The previous studies demonstrated that local complications (injection site reactions, suppurative/non-suppurative lymphadenitis) following BCG vaccination can be managed using various strategies (9-13). The efficacy of anti-tuberculous therapy in treating local complications of BCG is unclear (13). In a study investigating adverse events after BCG vaccination, one-third of children were referred with injection site reactions, which were mostly managed conservatively, and almost all resolved completely, supporting the generally adopted “watch and wait” approach for this type of adverse event. Two-thirds of children were referred with lymphadenitis following BCG vaccination; in half of these cases, there was evidence of suppuration. There is no clear consensus regarding the management of suppurative BCG lymphadenitis (13). Needle aspiration, surgical drainage, and anti-TB therapy could be administered in the management of these events (9-13). The high risk of complications, especially in children with suppressed immune systems, should be taken into consideration (3, 10, 14).
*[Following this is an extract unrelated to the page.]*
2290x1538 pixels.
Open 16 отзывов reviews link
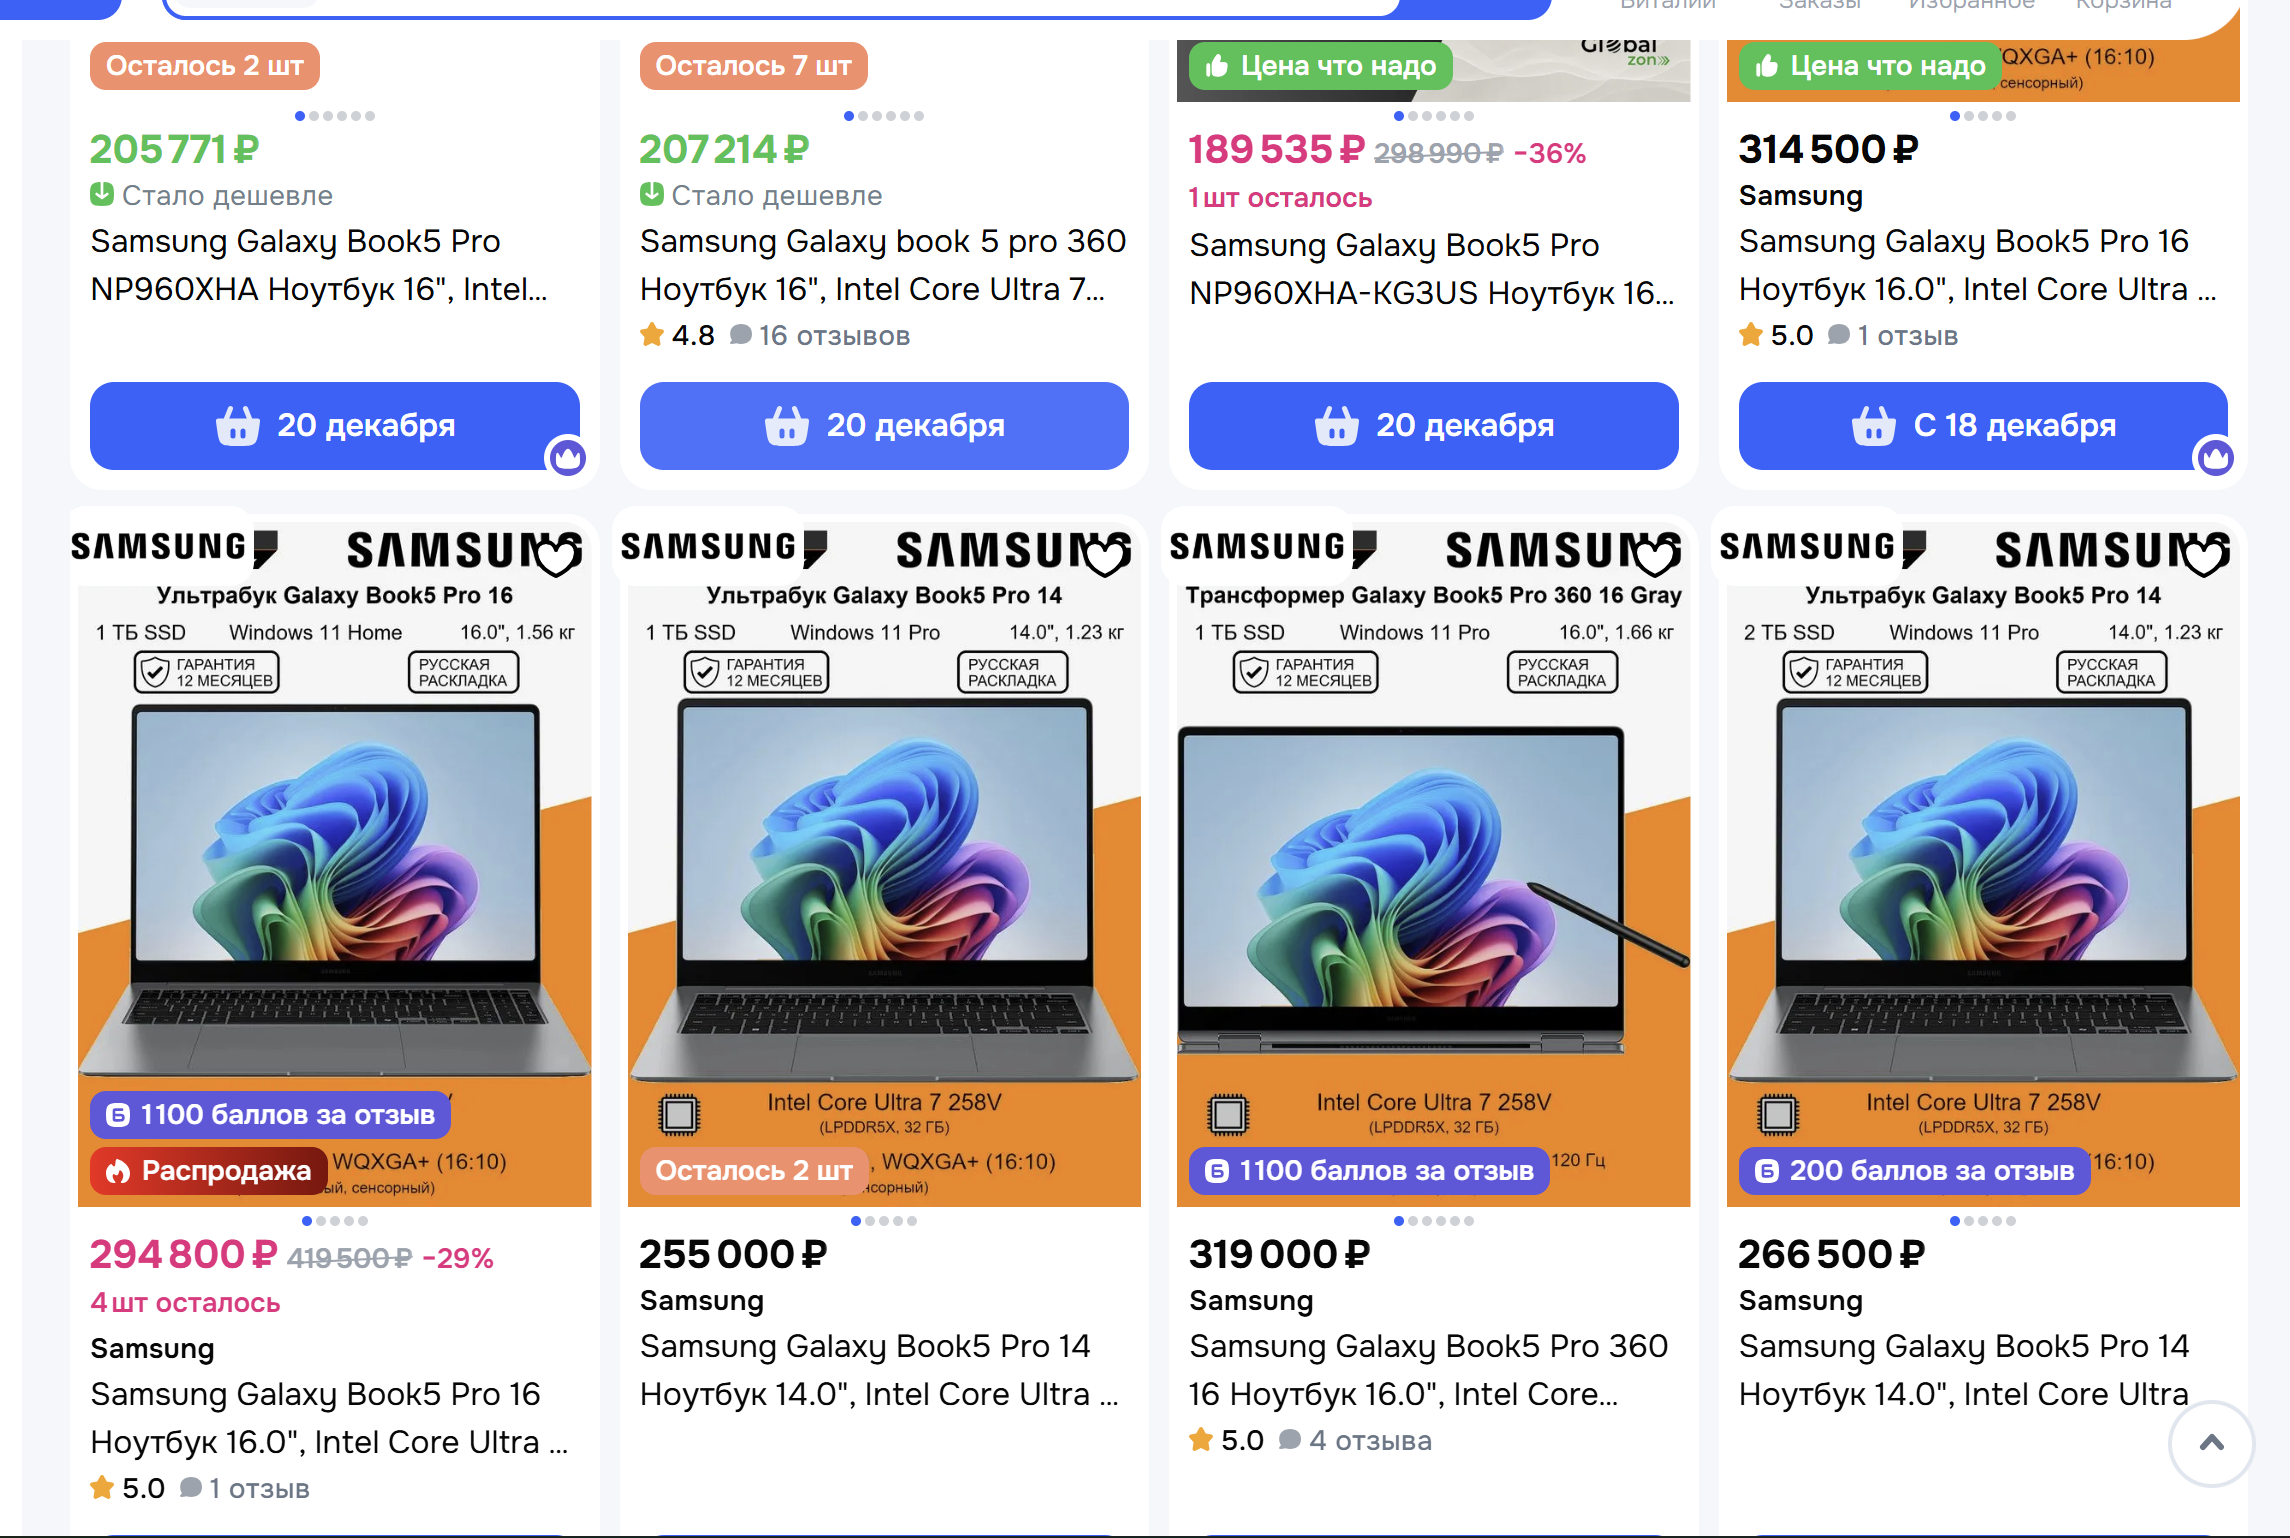834,335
In conclusion, following BCG vaccination, some adverse events may be observed. The presented case was considered a local vaccine adverse event. We performed conservative treatment (watch and wait) due to the absence of lymphadenopathy discharge or abscess, and immunodeficiency, and the formation of a crust. Spontaneous healing was seen within a short period (approximately 10 days) by forming a scar.